- **INSTRUCTIONS TO FOLLOW**: Answer with a bare number: the count of lines in the records below that have the word "will".
============
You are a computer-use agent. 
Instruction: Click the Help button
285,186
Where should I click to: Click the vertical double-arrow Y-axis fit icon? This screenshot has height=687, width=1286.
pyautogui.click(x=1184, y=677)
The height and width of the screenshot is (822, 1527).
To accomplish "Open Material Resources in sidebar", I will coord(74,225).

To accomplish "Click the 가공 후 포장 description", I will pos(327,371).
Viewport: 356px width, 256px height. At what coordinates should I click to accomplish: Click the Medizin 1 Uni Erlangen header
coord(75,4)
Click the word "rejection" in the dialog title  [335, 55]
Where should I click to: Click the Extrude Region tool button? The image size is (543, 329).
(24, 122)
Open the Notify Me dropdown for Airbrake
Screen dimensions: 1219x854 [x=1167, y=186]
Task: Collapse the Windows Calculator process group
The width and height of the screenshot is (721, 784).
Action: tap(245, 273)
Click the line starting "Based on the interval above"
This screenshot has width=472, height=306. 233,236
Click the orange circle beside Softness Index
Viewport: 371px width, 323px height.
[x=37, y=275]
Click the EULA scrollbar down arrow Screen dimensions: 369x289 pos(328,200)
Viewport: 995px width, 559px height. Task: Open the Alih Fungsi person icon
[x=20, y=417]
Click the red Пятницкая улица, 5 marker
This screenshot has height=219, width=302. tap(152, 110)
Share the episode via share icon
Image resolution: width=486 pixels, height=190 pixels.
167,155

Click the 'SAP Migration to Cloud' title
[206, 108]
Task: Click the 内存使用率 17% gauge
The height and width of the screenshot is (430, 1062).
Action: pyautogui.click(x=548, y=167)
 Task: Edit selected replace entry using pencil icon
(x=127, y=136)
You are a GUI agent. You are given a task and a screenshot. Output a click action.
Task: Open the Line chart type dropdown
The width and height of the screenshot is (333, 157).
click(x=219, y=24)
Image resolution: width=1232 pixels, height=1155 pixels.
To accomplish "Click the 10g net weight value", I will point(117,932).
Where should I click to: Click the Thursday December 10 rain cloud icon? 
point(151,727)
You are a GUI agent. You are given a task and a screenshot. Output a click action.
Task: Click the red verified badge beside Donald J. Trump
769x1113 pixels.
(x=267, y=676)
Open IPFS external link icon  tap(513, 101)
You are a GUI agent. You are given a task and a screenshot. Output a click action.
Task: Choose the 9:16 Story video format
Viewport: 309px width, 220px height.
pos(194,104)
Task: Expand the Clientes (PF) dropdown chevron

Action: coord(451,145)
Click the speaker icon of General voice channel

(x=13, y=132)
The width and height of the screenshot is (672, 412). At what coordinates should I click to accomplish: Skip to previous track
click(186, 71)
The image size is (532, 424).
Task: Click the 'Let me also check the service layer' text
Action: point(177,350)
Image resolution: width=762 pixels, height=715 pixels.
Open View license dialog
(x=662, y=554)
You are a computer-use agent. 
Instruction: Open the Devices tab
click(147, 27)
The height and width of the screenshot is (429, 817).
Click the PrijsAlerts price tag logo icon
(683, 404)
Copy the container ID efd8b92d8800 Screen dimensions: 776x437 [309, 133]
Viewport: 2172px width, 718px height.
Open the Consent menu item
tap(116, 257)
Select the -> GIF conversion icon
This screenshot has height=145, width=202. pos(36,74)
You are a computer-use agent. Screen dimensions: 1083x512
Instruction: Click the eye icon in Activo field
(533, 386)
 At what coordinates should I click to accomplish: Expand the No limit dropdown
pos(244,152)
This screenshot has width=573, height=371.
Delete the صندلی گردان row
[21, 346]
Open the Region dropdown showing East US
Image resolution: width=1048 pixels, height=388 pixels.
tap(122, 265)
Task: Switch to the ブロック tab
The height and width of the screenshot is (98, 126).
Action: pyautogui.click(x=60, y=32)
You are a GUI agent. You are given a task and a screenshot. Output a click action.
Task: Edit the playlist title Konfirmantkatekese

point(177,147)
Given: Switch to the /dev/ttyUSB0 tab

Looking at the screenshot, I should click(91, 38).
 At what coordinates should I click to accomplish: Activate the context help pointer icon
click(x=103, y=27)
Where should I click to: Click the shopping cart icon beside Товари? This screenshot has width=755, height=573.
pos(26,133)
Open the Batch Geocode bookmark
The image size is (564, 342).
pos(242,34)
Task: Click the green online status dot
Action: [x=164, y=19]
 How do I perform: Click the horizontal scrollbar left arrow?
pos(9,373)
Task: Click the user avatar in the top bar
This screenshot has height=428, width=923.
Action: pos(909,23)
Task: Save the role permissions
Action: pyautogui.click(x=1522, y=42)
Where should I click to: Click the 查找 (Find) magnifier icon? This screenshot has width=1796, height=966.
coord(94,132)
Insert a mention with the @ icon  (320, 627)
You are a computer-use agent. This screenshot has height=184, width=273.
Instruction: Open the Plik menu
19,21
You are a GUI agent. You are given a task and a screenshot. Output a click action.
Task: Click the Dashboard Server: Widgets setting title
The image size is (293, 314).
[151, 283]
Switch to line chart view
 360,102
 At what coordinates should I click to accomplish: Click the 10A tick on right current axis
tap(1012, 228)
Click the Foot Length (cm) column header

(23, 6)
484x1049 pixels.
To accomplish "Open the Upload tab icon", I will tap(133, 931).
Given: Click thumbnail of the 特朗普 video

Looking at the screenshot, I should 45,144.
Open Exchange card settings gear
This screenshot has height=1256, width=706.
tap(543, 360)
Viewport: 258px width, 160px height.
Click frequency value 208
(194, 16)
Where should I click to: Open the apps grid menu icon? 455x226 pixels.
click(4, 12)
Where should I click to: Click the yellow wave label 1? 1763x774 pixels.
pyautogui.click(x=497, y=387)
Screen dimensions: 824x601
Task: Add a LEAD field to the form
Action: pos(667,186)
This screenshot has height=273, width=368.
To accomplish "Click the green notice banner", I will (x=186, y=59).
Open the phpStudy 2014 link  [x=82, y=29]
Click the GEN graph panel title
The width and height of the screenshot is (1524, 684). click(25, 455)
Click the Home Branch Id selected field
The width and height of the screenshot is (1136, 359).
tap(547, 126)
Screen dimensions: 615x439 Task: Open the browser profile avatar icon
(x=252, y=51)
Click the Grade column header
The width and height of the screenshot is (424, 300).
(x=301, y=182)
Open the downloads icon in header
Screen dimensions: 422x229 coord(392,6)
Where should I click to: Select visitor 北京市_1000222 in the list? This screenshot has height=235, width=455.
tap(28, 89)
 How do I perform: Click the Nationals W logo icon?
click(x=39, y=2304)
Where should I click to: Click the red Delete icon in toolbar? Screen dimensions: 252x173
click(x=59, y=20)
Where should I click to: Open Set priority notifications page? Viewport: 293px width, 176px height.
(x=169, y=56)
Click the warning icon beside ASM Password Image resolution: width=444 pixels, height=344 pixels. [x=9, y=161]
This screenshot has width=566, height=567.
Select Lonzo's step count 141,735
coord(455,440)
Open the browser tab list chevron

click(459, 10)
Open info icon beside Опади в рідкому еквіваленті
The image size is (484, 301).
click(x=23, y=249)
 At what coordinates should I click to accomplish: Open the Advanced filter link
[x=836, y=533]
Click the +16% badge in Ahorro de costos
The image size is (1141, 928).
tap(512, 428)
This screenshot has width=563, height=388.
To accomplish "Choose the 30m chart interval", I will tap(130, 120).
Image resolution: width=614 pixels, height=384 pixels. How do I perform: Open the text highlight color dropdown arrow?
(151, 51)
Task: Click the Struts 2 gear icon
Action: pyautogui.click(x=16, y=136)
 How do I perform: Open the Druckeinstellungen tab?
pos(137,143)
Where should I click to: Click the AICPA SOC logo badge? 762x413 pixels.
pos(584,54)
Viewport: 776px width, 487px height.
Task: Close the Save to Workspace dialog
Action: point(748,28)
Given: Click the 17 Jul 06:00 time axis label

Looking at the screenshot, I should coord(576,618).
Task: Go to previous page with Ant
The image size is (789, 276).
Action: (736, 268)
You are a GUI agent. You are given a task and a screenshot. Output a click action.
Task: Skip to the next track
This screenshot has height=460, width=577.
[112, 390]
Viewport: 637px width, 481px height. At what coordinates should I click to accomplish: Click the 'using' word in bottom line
============
- **EXERCISE RESPONSE**: 6